▶ [Jobs]
a – Summarize the text on George Izo in two sentences.
b – Write out, word for word, everything in the text on George Izo from "Personal information" down to "2nd overall pick)".

▶ [Text to read]
George Izo

No. 3, 15
- Position: Quarterback

Personal information
- Born: September 20, 1937 Barberton, Ohio, U.S.
- Died: June 10, 2022 (aged 84) Alexandria, Virginia, U.S.
- Listed height: 6 ft 4 in (1.93 m)
- Listed weight: 218 lb (99 kg)

Career information
- High school: Barberton (OH)
- College: Notre Dame
- NFL draft: 1960 (1st round, 2nd overall pick)
- AFL draft: 1960 (1st round)

Career history
- St. Louis Cardinals (1960); Washington Redskins (1961–1964); Detroit Lions (1965); Pittsburgh Steelers (1966);

Awards and highlights
- NFL record Longest touchdown pass: 99 yards (tied);

Career NFL statistics
- Passing attempts: 317
- Passing completions: 132
- Completion percentage: 41.6%
- TD–INT: 12–32
- Passing yards: 1,791
- Passer rating: 33.4
- Stats at Pro Football Reference

= George Izo =

American football player (1937–2022)

George William Izo (September 20, 1937 – June 10, 2022) was an American professional football player who was a quarterback for seven seasons in the National Football League (NFL). He played for the St. Louis Cardinals, Washington Redskins, Detroit Lions, and the Pittsburgh Steelers from 1960 to 1966, having earlier played college football at the University of Notre Dame.

==Early life==
Izo was born in Barberton, Ohio, on September 20, 1937. He attended Barberton High School, where he starred in basketball and baseball in addition to being an all-state quarterback.

==College career==
Izo attended and played college football at the University of Notre Dame. His father, George Izo Sr., also played at Notre Dame under coach Knute Rockne. During his college career, he threw for 2,095 yards and 18 touchdowns, and led the Irish to a 20–19 upset of the University of Iowa in his next to last game.

▶ [Data section]
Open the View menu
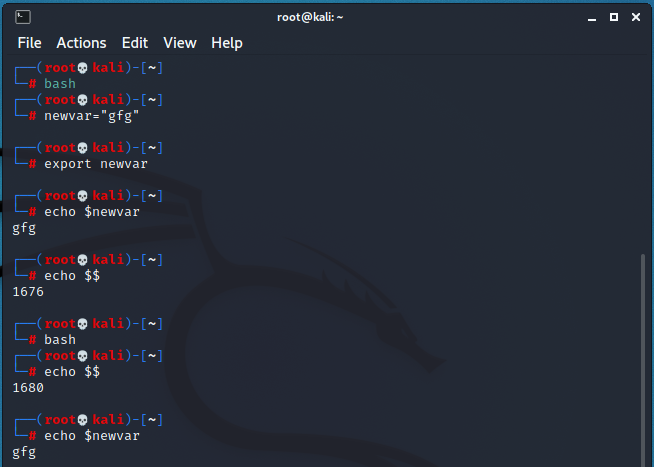coord(180,43)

▶ [Exercise results]
a – George William Izo (1937–2022) was an American quarterback who played seven NFL seasons, from 1960 to 1966, for the St. Louis Cardinals, Washington Redskins, Detroit Lions, and Pittsburgh Steelers. Born in Barberton, Ohio, he was an all-state quarterback at Barberton High School and went on to play college football at Notre Dame, where he threw for 2,095 yards and 18 touchdowns.

b –
Personal information
- Born: September 20, 1937 Barberton, Ohio, U.S.
- Died: June 10, 2022 (aged 84) Alexandria, Virginia, U.S.
- Listed height: 6 ft 4 in (1.93 m)
- Listed weight: 218 lb (99 kg)

Career information
- High school: Barberton (OH)
- College: Notre Dame
- NFL draft: 1960 (1st round, 2nd overall pick)